I've overheard conversations about how all the looters in New Orleans are black and read posts on the internet about how the people who are still stuck there are animals who don't deserve help.

It's hard enough to watch television right now. But this ignorance and lack of compassion is repulsive.

Some points I'd like to make:

-The population of New Orleans is around 70 percent black. Most of the people doing anything in New Orleans are black, whether we're talking looting or going to Sunday school.

-The people who are left behind are mostly poor people who had no way out. There are also a sizable minority of misguided individuals like my landlady and Jonathan and Miss S' neighbors, and some hapless tourists.

-These people have had no electricity, air-conditioning, running water or phone service for four days. And now they're running out of food. High temperatures have been in the mid-90s before heat index.

-No one would deny that New Orleans has a pitch-black dark side: it's a very, very poor city.
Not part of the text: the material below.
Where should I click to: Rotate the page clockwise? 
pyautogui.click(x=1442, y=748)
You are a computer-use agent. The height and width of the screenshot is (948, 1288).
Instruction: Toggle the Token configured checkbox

It's a city with astonishingly bad public education, an unbelievable illiteracy rate and lots of very ignorant citizens. It's a city with an endemic crime problem which has recently recaptured the title of Murder Capital USA. It's a chaotic, disorganized city.

-There is certainly a lot of overlap between the poor, ignorant and criminal categories, but the three are far from being synonomous. Sadly, it's not really a surprise that the thuggish element is running wild when all restraining factors have disappeared.

-But most of the people left there are just regular, but now desperate, people. Read above about lack of power, phone, water, food, etc. Plus they have to defend themselves against the thugs--who, by the way, are in as hopeless a situation as everyone else.

What the fuck would you do in that situation? Are you sure you would behave better under that kind of pressure?

Listen fatass suburban closet racists, I have news for you. Even in America, not everyone has a car. Even among people who have a car, not everyone has 20 or 30 dollars to put in the gas tank, or a credit card to fill it up with or to buy a bus ticket or whatever. That's true even of law-abiding, job-having citizens. I'm a nice middle class white girl, and I still had to scramble to find a way out.

Also, sadly, many people didn't really realize that this kind of devastation was a real possibility for the city. I knew, as did most of my friends, but we are the kind of people who read newspapers and magazines and listen to NPR and maybe even talk to scientists and engineers. That sounds snotty, but it's not a crime to not read newspapers and a frightening number of New Orleans' residents couldn't if they wanted to. Or there are people like my neighbor who had heard all about it but doubted the danger was real, who thought it was all scare tactics by the media. So maybe there were foolish, but we've all been foolish and made mistakes.

Being poor or ill-informed does not make you less than human. I hate to see the kind of scared desperate bad behavior we've seen on television, but if that cancels out your compassion I have a question about exactly who is less than human.